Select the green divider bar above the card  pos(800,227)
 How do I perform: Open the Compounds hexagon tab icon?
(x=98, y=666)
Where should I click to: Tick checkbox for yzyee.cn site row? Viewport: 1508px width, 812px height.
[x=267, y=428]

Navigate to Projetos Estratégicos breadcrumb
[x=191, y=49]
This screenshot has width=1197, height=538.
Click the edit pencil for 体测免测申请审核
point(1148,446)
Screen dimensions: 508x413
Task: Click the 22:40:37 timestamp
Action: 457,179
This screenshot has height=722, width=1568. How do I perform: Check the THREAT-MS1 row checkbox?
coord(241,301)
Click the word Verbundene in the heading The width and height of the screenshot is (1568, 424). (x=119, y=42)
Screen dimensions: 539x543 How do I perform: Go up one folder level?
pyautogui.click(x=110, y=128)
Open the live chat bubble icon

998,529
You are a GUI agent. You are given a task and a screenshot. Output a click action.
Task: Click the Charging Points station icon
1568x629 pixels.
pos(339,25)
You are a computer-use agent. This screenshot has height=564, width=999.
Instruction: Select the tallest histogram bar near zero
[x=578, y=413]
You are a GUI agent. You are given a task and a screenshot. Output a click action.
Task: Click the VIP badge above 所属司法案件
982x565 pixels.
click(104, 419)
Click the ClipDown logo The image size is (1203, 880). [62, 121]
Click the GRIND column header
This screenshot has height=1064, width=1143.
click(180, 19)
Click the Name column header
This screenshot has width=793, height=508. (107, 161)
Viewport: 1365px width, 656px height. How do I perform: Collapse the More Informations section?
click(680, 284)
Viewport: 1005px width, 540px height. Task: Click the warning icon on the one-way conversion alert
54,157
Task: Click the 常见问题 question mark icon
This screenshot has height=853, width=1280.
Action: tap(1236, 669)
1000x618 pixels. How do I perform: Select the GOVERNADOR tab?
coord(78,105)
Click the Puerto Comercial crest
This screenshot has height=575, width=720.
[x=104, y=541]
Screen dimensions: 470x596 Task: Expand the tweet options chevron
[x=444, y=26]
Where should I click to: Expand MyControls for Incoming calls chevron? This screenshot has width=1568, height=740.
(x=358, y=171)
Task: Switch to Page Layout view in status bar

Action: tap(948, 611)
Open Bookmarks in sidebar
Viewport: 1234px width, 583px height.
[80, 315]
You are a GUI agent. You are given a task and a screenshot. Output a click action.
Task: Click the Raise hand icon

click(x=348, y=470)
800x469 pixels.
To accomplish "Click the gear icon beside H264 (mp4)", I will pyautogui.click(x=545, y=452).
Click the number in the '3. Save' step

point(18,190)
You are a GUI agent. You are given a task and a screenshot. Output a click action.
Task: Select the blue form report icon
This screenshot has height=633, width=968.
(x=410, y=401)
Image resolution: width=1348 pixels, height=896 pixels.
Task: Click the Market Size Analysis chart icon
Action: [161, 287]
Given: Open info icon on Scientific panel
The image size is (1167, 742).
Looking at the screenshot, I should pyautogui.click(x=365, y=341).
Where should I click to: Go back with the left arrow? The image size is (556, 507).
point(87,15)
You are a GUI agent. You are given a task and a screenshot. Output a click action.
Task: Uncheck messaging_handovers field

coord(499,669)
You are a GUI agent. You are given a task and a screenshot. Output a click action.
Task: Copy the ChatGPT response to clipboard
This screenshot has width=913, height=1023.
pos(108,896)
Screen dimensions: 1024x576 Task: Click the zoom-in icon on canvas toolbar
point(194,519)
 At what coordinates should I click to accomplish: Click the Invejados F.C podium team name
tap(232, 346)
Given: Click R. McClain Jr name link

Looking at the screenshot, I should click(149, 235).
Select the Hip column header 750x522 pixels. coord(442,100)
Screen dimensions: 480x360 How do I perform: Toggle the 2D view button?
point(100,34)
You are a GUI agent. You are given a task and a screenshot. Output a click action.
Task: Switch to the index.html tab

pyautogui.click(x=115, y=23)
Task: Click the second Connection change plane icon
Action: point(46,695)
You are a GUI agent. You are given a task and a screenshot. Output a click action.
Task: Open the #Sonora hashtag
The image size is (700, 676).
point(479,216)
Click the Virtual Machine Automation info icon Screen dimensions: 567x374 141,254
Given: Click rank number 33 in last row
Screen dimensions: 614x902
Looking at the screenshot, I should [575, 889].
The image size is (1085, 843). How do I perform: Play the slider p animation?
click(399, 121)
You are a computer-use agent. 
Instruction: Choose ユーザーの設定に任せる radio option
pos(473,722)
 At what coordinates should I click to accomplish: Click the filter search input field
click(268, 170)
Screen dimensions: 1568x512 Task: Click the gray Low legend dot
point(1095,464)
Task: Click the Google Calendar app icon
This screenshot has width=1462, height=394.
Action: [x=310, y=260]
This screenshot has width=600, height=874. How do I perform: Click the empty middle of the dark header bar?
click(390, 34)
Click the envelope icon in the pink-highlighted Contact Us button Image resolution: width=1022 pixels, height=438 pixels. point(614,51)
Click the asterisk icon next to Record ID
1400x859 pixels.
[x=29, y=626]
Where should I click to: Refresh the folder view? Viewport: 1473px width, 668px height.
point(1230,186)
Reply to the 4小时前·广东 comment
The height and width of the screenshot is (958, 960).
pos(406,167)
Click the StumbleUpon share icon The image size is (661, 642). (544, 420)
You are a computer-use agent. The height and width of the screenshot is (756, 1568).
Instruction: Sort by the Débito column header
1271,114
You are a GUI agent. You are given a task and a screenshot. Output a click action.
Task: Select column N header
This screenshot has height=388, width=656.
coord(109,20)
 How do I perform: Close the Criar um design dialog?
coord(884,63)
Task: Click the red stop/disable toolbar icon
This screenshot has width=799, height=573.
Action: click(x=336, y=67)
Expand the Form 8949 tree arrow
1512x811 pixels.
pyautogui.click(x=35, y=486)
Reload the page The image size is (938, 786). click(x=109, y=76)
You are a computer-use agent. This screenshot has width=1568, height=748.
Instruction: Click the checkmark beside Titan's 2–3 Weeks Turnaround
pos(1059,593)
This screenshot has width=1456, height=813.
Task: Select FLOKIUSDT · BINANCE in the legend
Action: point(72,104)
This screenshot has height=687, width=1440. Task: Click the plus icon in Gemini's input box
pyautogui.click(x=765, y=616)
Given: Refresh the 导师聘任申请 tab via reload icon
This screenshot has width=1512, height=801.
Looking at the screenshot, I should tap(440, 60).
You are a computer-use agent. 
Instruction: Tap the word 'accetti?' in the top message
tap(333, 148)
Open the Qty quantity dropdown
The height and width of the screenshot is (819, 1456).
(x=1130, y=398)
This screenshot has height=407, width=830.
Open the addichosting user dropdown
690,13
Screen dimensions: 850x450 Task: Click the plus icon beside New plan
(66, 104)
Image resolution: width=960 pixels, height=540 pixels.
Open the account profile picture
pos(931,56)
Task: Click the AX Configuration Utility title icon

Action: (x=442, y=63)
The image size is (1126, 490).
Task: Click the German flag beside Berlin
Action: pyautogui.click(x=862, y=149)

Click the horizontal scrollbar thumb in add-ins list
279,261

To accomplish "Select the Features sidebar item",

════════════════

◆ YOUR INSTRUCTIONS
Every entry should be retyped exactly as shown.

◆ EXPECTED ANSWER
Select the green divider bar above the card  pos(800,227)
 How do I perform: Open the Compounds hexagon tab icon?
(x=98, y=666)
Where should I click to: Tick checkbox for yzyee.cn site row? Viewport: 1508px width, 812px height.
[x=267, y=428]

Navigate to Projetos Estratégicos breadcrumb
[x=191, y=49]
This screenshot has width=1197, height=538.
Click the edit pencil for 体测免测申请审核
point(1148,446)
Screen dimensions: 508x413
Task: Click the 22:40:37 timestamp
Action: 457,179
This screenshot has height=722, width=1568. How do I perform: Check the THREAT-MS1 row checkbox?
coord(241,301)
Click the word Verbundene in the heading The width and height of the screenshot is (1568, 424). (x=119, y=42)
Screen dimensions: 539x543 How do I perform: Go up one folder level?
pyautogui.click(x=110, y=128)
Open the live chat bubble icon

998,529
You are a GUI agent. You are given a task and a screenshot. Output a click action.
Task: Click the Charging Points station icon
1568x629 pixels.
pos(339,25)
You are a computer-use agent. This screenshot has height=564, width=999.
Instruction: Select the tallest histogram bar near zero
[x=578, y=413]
You are a GUI agent. You are given a task and a screenshot. Output a click action.
Task: Click the VIP badge above 所属司法案件
982x565 pixels.
click(104, 419)
Click the ClipDown logo The image size is (1203, 880). [62, 121]
Click the GRIND column header
This screenshot has height=1064, width=1143.
click(180, 19)
Click the Name column header
This screenshot has width=793, height=508. (107, 161)
Viewport: 1365px width, 656px height. How do I perform: Collapse the More Informations section?
click(680, 284)
Viewport: 1005px width, 540px height. Task: Click the warning icon on the one-way conversion alert
54,157
Task: Click the 常见问题 question mark icon
This screenshot has height=853, width=1280.
Action: tap(1236, 669)
1000x618 pixels. How do I perform: Select the GOVERNADOR tab?
coord(78,105)
Click the Puerto Comercial crest
This screenshot has height=575, width=720.
[x=104, y=541]
Screen dimensions: 470x596 Task: Expand the tweet options chevron
[x=444, y=26]
Where should I click to: Expand MyControls for Incoming calls chevron? This screenshot has width=1568, height=740.
(x=358, y=171)
Task: Switch to Page Layout view in status bar

Action: tap(948, 611)
Open Bookmarks in sidebar
Viewport: 1234px width, 583px height.
[80, 315]
You are a GUI agent. You are given a task and a screenshot. Output a click action.
Task: Click the Raise hand icon

click(x=348, y=470)
800x469 pixels.
To accomplish "Click the gear icon beside H264 (mp4)", I will pyautogui.click(x=545, y=452).
Click the number in the '3. Save' step

point(18,190)
You are a GUI agent. You are given a task and a screenshot. Output a click action.
Task: Select the blue form report icon
This screenshot has height=633, width=968.
(x=410, y=401)
Image resolution: width=1348 pixels, height=896 pixels.
Task: Click the Market Size Analysis chart icon
Action: [161, 287]
Given: Open info icon on Scientific panel
The image size is (1167, 742).
Looking at the screenshot, I should pyautogui.click(x=365, y=341).
Where should I click to: Go back with the left arrow? The image size is (556, 507).
point(87,15)
You are a GUI agent. You are given a task and a screenshot. Output a click action.
Task: Uncheck messaging_handovers field

coord(499,669)
You are a GUI agent. You are given a task and a screenshot. Output a click action.
Task: Copy the ChatGPT response to clipboard
This screenshot has width=913, height=1023.
pos(108,896)
Screen dimensions: 1024x576 Task: Click the zoom-in icon on canvas toolbar
point(194,519)
 At what coordinates should I click to accomplish: Click the Invejados F.C podium team name
tap(232, 346)
Given: Click R. McClain Jr name link

Looking at the screenshot, I should click(149, 235).
Select the Hip column header 750x522 pixels. coord(442,100)
Screen dimensions: 480x360 How do I perform: Toggle the 2D view button?
point(100,34)
You are a GUI agent. You are given a task and a screenshot. Output a click action.
Task: Switch to the index.html tab

pyautogui.click(x=115, y=23)
Task: Click the second Connection change plane icon
Action: point(46,695)
You are a GUI agent. You are given a task and a screenshot. Output a click action.
Task: Open the #Sonora hashtag
The image size is (700, 676).
point(479,216)
Click the Virtual Machine Automation info icon Screen dimensions: 567x374 141,254
Given: Click rank number 33 in last row
Screen dimensions: 614x902
Looking at the screenshot, I should [575, 889].
The image size is (1085, 843). How do I perform: Play the slider p animation?
click(399, 121)
You are a computer-use agent. 
Instruction: Choose ユーザーの設定に任せる radio option
pos(473,722)
 At what coordinates should I click to accomplish: Click the filter search input field
click(268, 170)
Screen dimensions: 1568x512 Task: Click the gray Low legend dot
point(1095,464)
Task: Click the Google Calendar app icon
This screenshot has width=1462, height=394.
Action: [x=310, y=260]
This screenshot has width=600, height=874. How do I perform: Click the empty middle of the dark header bar?
click(390, 34)
Click the envelope icon in the pink-highlighted Contact Us button Image resolution: width=1022 pixels, height=438 pixels. point(614,51)
Click the asterisk icon next to Record ID
1400x859 pixels.
[x=29, y=626]
Where should I click to: Refresh the folder view? Viewport: 1473px width, 668px height.
point(1230,186)
Reply to the 4小时前·广东 comment
The height and width of the screenshot is (958, 960).
pos(406,167)
Click the StumbleUpon share icon The image size is (661, 642). (544, 420)
You are a computer-use agent. The height and width of the screenshot is (756, 1568).
Instruction: Sort by the Débito column header
1271,114
You are a GUI agent. You are given a task and a screenshot. Output a click action.
Task: Select column N header
This screenshot has height=388, width=656.
coord(109,20)
 How do I perform: Close the Criar um design dialog?
coord(884,63)
Task: Click the red stop/disable toolbar icon
This screenshot has width=799, height=573.
Action: click(x=336, y=67)
Expand the Form 8949 tree arrow
1512x811 pixels.
pyautogui.click(x=35, y=486)
Reload the page The image size is (938, 786). click(x=109, y=76)
You are a computer-use agent. This screenshot has width=1568, height=748.
Instruction: Click the checkmark beside Titan's 2–3 Weeks Turnaround
pos(1059,593)
This screenshot has width=1456, height=813.
Task: Select FLOKIUSDT · BINANCE in the legend
Action: point(72,104)
This screenshot has height=687, width=1440. Task: Click the plus icon in Gemini's input box
pyautogui.click(x=765, y=616)
Given: Refresh the 导师聘任申请 tab via reload icon
This screenshot has width=1512, height=801.
Looking at the screenshot, I should tap(440, 60).
You are a computer-use agent. 
Instruction: Tap the word 'accetti?' in the top message
tap(333, 148)
Open the Qty quantity dropdown
The height and width of the screenshot is (819, 1456).
(x=1130, y=398)
This screenshot has height=407, width=830.
Open the addichosting user dropdown
690,13
Screen dimensions: 850x450 Task: Click the plus icon beside New plan
(66, 104)
Image resolution: width=960 pixels, height=540 pixels.
Open the account profile picture
pos(931,56)
Task: Click the AX Configuration Utility title icon

Action: (x=442, y=63)
The image size is (1126, 490).
Task: Click the German flag beside Berlin
Action: pyautogui.click(x=862, y=149)

Click the horizontal scrollbar thumb in add-ins list
279,261

To accomplish "Select the Features sidebar item",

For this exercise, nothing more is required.